The frequencies of haplotypes consisting of both HbA/HbE polymorphism and SSCP haplotype were estimated based on the group of 57 subjects (Table 2). Haplotypes with low estimated frequencies may not exist in the studied subjects (e.g., HbE—A2) because the results are based on statistical inference from a small sample. SSCP haplotypes A1, A2, A4, and A6 were common, and the (AT)9(T)5 and (AT)7(T)7 alleles were predominant, in the Thai population. The HbE variant was in strong linkage disequilibrium with haplotype A1 (i.e., (AT)9(T)5 allele) whereas HbA was on various chromosomes with different SSCP haplotypes.

Table 2 Estimated number of haplotype frequencies among 57 subjects (114 chromosomes)

Discussion

We investigated the (AT)x(T)y repeat on HbE and HbA chromosomes in the Thai population. The (AT)9(T)5 allele is thought to associate with decreased β chain synthesis (Semenza et al. 1984; Murru et al. 1990; Elion et al. 1992) and affect the HBB expression in an erythroid environment (Kalotychou et al. 2002). Our results show a strong linkage disequilibrium of HbE with (AT)9(T)5, implying that this repeat may lead to the low concentration of βE chain in individuals with HbE. However, some results contradict this prospect. For example, the expression level of β chain in normal individuals is not significantly affected by a polymorphism in the (AT)x(T)y repeat (Galanello et al. 1993), and phenotypic diversity is not associated with (AT)9(T)5 (Wong et al. 1989). Because it is known that the low concentration of βE chain can be attained by the aberrant splicing of HbE mRNA (Orkin et al. 1982), further functional studies are needed to determine whether the (AT)9(T)5 repeat influences HbE expression.

[Stored entries]
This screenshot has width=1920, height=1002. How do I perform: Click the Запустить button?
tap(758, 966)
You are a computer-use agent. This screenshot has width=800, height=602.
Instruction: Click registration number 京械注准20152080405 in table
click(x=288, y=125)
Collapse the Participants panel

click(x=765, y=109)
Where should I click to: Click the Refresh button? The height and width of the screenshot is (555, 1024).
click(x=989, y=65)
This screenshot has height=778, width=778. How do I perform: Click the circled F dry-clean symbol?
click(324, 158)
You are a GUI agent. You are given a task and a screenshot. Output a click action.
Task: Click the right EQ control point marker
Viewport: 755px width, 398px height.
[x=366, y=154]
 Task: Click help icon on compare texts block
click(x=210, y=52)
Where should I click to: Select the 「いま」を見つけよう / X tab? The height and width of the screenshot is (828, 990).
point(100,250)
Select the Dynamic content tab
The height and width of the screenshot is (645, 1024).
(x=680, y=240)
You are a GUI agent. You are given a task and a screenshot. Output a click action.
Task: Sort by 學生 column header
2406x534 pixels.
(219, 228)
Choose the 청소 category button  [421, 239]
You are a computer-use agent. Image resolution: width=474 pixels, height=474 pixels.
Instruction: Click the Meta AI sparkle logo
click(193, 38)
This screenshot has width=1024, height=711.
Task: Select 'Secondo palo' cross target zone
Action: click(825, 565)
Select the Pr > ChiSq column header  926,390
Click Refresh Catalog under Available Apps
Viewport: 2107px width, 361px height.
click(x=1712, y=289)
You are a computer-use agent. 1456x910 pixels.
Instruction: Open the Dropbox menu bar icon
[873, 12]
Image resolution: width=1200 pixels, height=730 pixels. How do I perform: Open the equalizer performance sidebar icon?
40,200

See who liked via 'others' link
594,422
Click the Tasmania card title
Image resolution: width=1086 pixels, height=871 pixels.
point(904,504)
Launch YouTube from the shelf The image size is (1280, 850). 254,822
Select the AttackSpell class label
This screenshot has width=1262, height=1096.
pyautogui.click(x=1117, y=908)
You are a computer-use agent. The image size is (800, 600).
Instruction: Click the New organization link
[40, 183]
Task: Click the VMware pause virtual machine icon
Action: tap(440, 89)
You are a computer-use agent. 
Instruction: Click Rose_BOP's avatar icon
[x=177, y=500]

_Task list:_
a) Pull out the part of the HbE passage from "The frequencies of" to "subjects (114 chromosomes)".
b) According to the HbE passage, what is known to produce a low concentration of βE chain?
c) Turn the paragraph of the HbE passage that begins "The frequencies of haplotypes consisting of" into a short list that keeps its main facts.
The stored entries have nothing to do with this.

_Activity answers:_
a)
The frequencies of haplotypes consisting of both HbA/HbE polymorphism and SSCP haplotype were estimated based on the group of 57 subjects (Table 2). Haplotypes with low estimated frequencies may not exist in the studied subjects (e.g., HbE—A2) because the results are based on statistical inference from a small sample. SSCP haplotypes A1, A2, A4, and A6 were common, and the (AT)9(T)5 and (AT)7(T)7 alleles were predominant, in the Thai population. The HbE variant was in strong linkage disequilibrium with haplotype A1 (i.e., (AT)9(T)5 allele) whereas HbA was on various chromosomes with different SSCP haplotypes.

Table 2 Estimated number of haplotype frequencies among 57 subjects (114 chromosomes)

b) Aberrant splicing of HbE mRNA.

c)
- Frequencies of haplotypes combining the HbA/HbE polymorphism and SSCP haplotype were estimated from 57 subjects (Table 2).
- Haplotypes with low estimated frequencies (e.g., HbE—A2) may not exist in the subjects, since the results are statistical inference from a small sample.
- In the Thai population, SSCP haplotypes A1, A2, A4, and A6 were common, and the (AT)9(T)5 and (AT)7(T)7 alleles were predominant.
- HbE was in strong linkage disequilibrium with haplotype A1 (the (AT)9(T)5 allele), while HbA appeared on various chromosomes with different SSCP haplotypes.